2- Les Petites Pierres. J’ai surtout revu là-bas les mêmes têtes d’expats que j’avais vu à l’Institut français, mais je vous en parle quand même parce que ça risque de devenir assez bien si ça réussit à s’«internationaliser». En fait, Les Petites Pierres, c’est le repère de hipsters du jeudi soir. Je me sens un peu ici comme un Klub der Visionäre à Berlin: ambiance relax, DJs branchés, possibilité d’acheter de la bouffe (et du beau linge) et petite différence, le design est beaucoup plus réfléchi ici que dans n’importe quel bar de Berlin (et les toilettes plus propres). Et pour y être allé le jour et rencontré Maya et Erwan – les proprios –, je sais que c’est, en plus de ce que ça a l’air, un effort qui va dans le sens du Sénégal «international» des années 1960. Pourtant, on remarque en entrant un grand panneau avec la citation anti-Senghor de Wole Soyinka: «Un tigre ne proclame pas sa tigritude.» «Ici, la négritude, ça ne parle plus aux jeunes, dit Maya. Ils ont tous accès à internet, même s’ils n’ont jamais voyagé, ils se considèrent comme des citoyens du monde.» Parmi les amis des Petites Pierres, il y a les gars de Recidive Magazine, un webmag de qualité. Pour découvrir le Dakar alternatif, c’est bien, et du reste, bien écrit.

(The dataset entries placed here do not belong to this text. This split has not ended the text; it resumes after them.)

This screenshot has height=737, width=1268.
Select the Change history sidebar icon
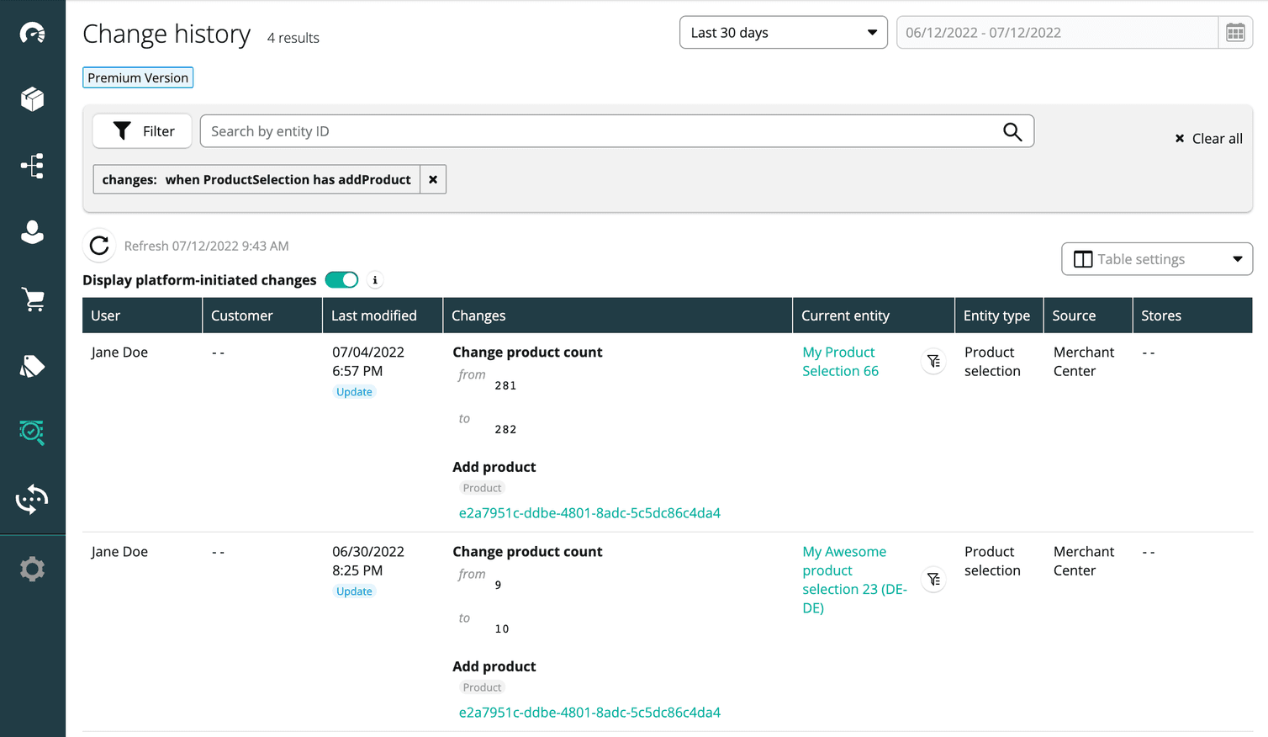click(x=32, y=432)
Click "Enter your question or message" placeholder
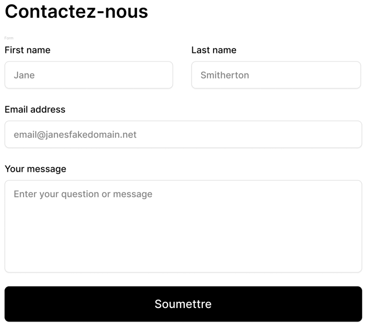The height and width of the screenshot is (325, 369). [83, 194]
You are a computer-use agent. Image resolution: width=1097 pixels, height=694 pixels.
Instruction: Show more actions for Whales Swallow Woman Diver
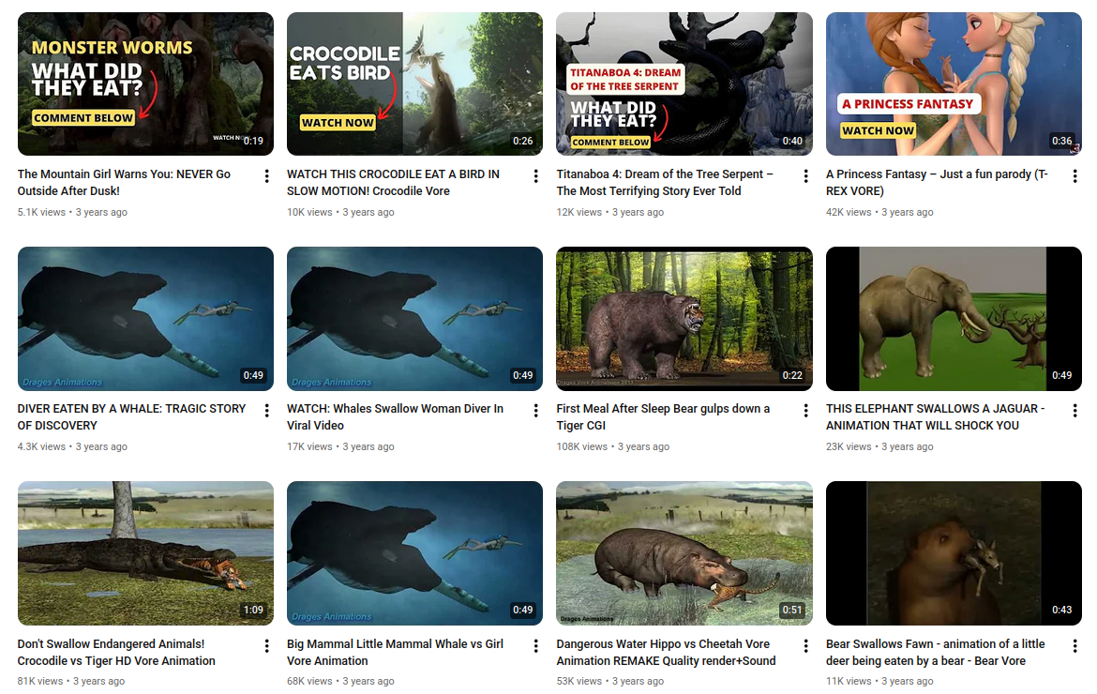[x=536, y=411]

3- Je ne vous apprendrai rien en vous disant que les meilleures soirées sont celles qu’on ne prépare pas. Avertissement: il arrive que Dakar vous garoche une brique à la tête.

Et pour finir: l’adage que tous vrais samouraïs devraient se tatouer sur les fesses: « You belong to me and all Paris belongs to me and I belong to this notebook and this pencil.»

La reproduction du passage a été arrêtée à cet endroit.